>> Start Document text

Social Media Harms: Victims’ Voices Matter
Emma Lembke has done more in her young life than most of us have done in a lifetime, and she’s hardly done. But for her, testifying in Congress about the impact that social media has had on her remains a high point.
“When I sat there, I really felt as though it was the most important conversation that I was going to have in my life. It’s incredibly daunting,” she told me last week. “But also I think for me it’s important to understand that there was space given for a young person to not only represent themselves, but the story of so many other young people who had been harmed.”
Lembke is not alone — and now with the organization she co-chairs, Design It For Us, she’s organizing young people to fight back. “This has been something I’ve dealt with my entire life, having the Internet and social media be an extension of myself and my social life, engaging on platforms like Instagram since the age of 12. And since the age of 12 I did also feel the negative consequences of an unregulated environment where Big Tech was able to use my anxiety/ depression to impact on my body image.”
While Lembke’s using advocacy to fight for change, Matthew Bergman is using the courts, with his organization the Social Media Victims Law Center. “We currently represent about 2,300 families whose children have been injured or killed from social media,” said Bergman on a public Zoom forum. “As a plaintiff’s lawyer for 30 years. I’ve never had clients less concerned about money and more concerned about accountability.”

>> End Document text

--- The problem ---
Extend the article on social media harms to young people, starting after its final sentence. The lines after this text come from an unrelated source.

>> Start Available data

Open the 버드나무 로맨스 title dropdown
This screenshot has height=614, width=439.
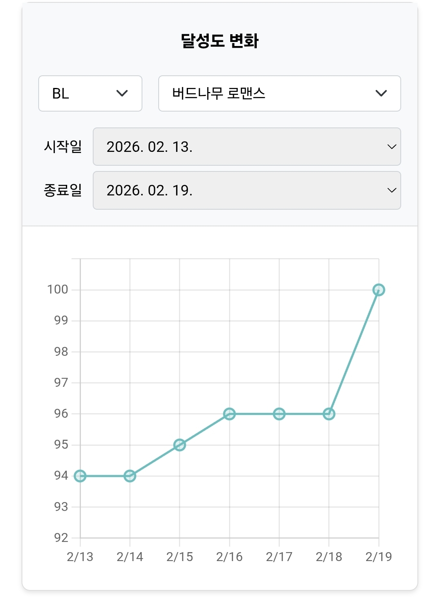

>> End Available data

--- Answer for this exercise ---
For Bergman, this is more than a case, it’s a mission. “These are parents who have lost a child,” he said. “There’s nothing that will ever bring back the loss and the pain that they feel every day. And to the letter they say one thing. Every one of them says, if through these efforts one family is spared what we’re going through, if one set of parents does not have to experience the pain, then all of this has been worth it.”
As the father of two young children, and a reporter who’s covered the changing nature of media for a long time, Brian Stelter is honest about where we’ve found ourselves.
“I look around, having spent the last 20 years covering media and tech feeling like I was theoretically — you know, right in the thick of it. I should’ve been able to see what was happening sooner. And now all of us in 2023 look back and we realize what the hell just happened,” he said.
“If moral outrage were enough to change these products in these companies. It would have happened already,” said Bergman. “It’s going to be a long, hard fight.”
And for Lembke, this is a moment that could promise real change. “I really do believe that this will be a catalyst for greater youth action, mobilization, and public awareness of the issue — at least the magnitude of how deep and horrific this really can get.”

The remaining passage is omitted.